▸ **EXERCISE PASSAGE**

Way back when (June 19, 2007 at ~4am) I sent mail to Ton at Blender. At the time I allowed that we had this compute grid that already ran Blender and that while I couldn't commit any time I could if he was interested put him in touch with the people who could. Happily he allowed that indeed they were looking for a render farm sponsor.
Woot! On May 29, 2008 I received my copy of the Big Buck Bunny DVD. I brought it inside and we paused the Stanley Cup Playoffs so we could watch it. It looks really good and I think it was worth the occasional pain on our part in supporting the rendering (also because my name is in the credits as I bought a pre-release copy of the DVD to further support the development effort :) ).
Big Buck Bunny was rendered on Network.com (press release) using Blender which is part of the Network.com application catalog
To focus on the things that I think most people reading Sun blogs would find interesting the rendering process from the Big Buck Bunny blogs. My role was down in the Sun Grid - Network.com bubble.
If you look at the blogs there is plenty of information describing the development process, the rendering process and the fact that there were some complications in the execution. Interestingly one of the most common problems from my perspective were a large number of core files from the various Blender processes. These cores would at times fill up /var in the zones they were running in causing the Blender jobs to fail. Because of the implementation a single sub-task failure would cascade resulting in stopping the whole rendering process.

▸ **LISTED ENTRIES**

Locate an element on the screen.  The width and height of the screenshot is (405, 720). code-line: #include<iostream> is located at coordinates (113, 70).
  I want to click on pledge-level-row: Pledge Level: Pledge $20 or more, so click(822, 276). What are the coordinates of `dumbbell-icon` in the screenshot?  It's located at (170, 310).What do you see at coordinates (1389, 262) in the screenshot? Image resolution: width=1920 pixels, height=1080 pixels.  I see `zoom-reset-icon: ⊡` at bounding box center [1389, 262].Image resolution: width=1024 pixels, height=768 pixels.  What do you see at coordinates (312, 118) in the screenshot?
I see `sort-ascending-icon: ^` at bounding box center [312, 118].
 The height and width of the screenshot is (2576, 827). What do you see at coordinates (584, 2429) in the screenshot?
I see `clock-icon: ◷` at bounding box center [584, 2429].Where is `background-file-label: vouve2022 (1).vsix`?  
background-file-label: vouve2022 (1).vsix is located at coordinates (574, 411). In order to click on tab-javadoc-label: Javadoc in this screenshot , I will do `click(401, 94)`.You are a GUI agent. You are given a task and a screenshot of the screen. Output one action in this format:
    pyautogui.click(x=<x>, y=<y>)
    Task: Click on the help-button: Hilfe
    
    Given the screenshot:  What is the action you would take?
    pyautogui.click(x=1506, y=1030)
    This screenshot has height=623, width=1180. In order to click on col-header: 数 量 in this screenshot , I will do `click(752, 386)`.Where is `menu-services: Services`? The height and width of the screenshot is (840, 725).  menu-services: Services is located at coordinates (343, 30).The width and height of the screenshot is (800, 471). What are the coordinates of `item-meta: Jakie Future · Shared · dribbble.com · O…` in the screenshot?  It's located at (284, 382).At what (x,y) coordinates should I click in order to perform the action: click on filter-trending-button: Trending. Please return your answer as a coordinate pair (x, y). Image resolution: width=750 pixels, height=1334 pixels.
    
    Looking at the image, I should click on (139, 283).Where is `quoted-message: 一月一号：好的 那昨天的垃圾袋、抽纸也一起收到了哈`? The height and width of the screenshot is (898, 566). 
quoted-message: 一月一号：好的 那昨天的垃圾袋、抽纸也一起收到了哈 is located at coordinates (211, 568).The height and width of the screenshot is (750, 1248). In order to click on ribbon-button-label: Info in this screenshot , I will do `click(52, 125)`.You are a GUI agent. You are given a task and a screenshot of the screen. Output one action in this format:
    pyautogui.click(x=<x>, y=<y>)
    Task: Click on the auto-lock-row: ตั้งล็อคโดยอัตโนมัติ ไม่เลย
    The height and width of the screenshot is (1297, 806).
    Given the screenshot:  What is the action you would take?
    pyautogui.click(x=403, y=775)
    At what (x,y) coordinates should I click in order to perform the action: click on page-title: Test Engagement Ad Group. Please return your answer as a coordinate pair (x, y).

▸ **TASK 1**
In the post about rendering Big Buck Bunny, translate this sentence into Spanish: "I brought it inside and we paused the Stanley Cup Playoffs so we could watch it."
▸ **TASK 2**
Answer these questions using the post about rendering Big Buck Bunny.
(a) On what date did the writer receive a copy of the Big Buck Bunny DVD?
(b) On what service was Big Buck Bunny rendered?
(c) According to the post, what did the core files from the Blender processes sometimes fill up?
▸ **TASK 3**
From the post about rendering Big Buck Bunny, extract the passage starting with "Way back when" and going on through "render farm sponsor.".

▸ **RESPONSE BOX 1**
Lo llevé adentro y pausamos los playoffs de la Copa Stanley para poder verlo.

▸ **RESPONSE BOX 2**
(a) May 29, 2008
(b) Network.com
(c) /var in the zones where the processes were running

▸ **RESPONSE BOX 3**
Way back when (June 19, 2007 at ~4am) I sent mail to Ton at Blender. At the time I allowed that we had this compute grid that already ran Blender and that while I couldn't commit any time I could if he was interested put him in touch with the people who could. Happily he allowed that indeed they were looking for a render farm sponsor.